** BEGIN Excerpt to read **
In response to large numbers of ex-husbands dragging their feet or worse when making alimony payments, the National Family Safety Program (NFSP) and Human Rights Organization as well as a number of Saudi legislators have called for such payments to be deducted directly from the salary of the ex-husband, a local newspaper reported.
Abdurrahman Al-Qurrash, a member of the program, demanded that the Ministry of the Interior order the Ministry of Justice to issue binding regulations regarding such deductions, and that the Ministry of Social Affairs assume the payments in the event that a father cannot or does not pay.
“Despite the suffering and bitterness that children of divorced couples experience, both their fathers and mothers seek revenge on one another by not paying their sons and daughters what is legally theirs,” said Al-Qurrash. He added that some fathers simply ignore the rights of their children, while the divorced woman intentionally disparages her ex-husband’s reputation in the presence of her children.
** END Excerpt to read **
** BEGIN Source data **
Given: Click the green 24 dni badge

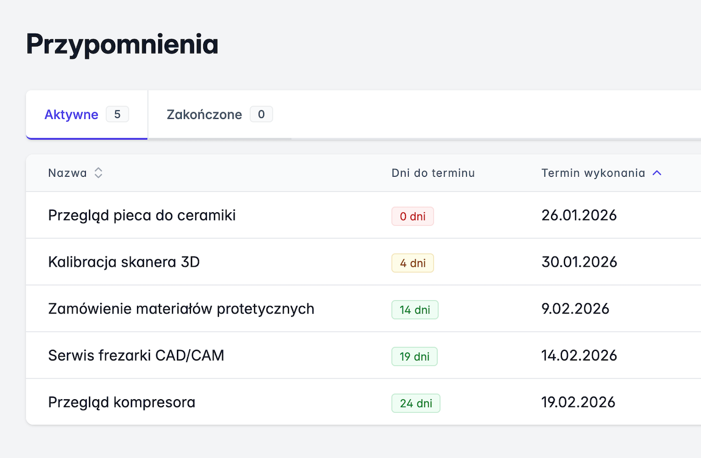Looking at the screenshot, I should (415, 404).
** END Source data **
**To-do list:**
1. Rewrite the paragraph of the alimony report that begins "Abdurrahman Al-Qurrash, a member of the program" as a short list, keeping its main points.
2. Give the alimony report again from "In response to" to "local newspaper reported.", switching "legislators" to "lawmakers".
3. List every organization or ministry named in the alimony report.

**Results for each task:**
1.
- Abdurrahman Al-Qurrash is a member of the program.
- He demanded that the Ministry of the Interior order the Ministry of Justice to issue binding rules on deducting payments.
- He demanded that the Ministry of Social Affairs take over the payments if a father cannot or does not pay.

2.
In response to large numbers of ex-husbands dragging their feet or worse when making alimony payments, the National Family Safety Program (NFSP) and Human Rights Organization as well as a number of Saudi lawmakers have called for such payments to be deducted directly from the salary of the ex-husband, a local newspaper reported.

3.
- National Family Safety Program (NFSP)
- Human Rights Organization
- Ministry of the Interior
- Ministry of Justice
- Ministry of Social Affairs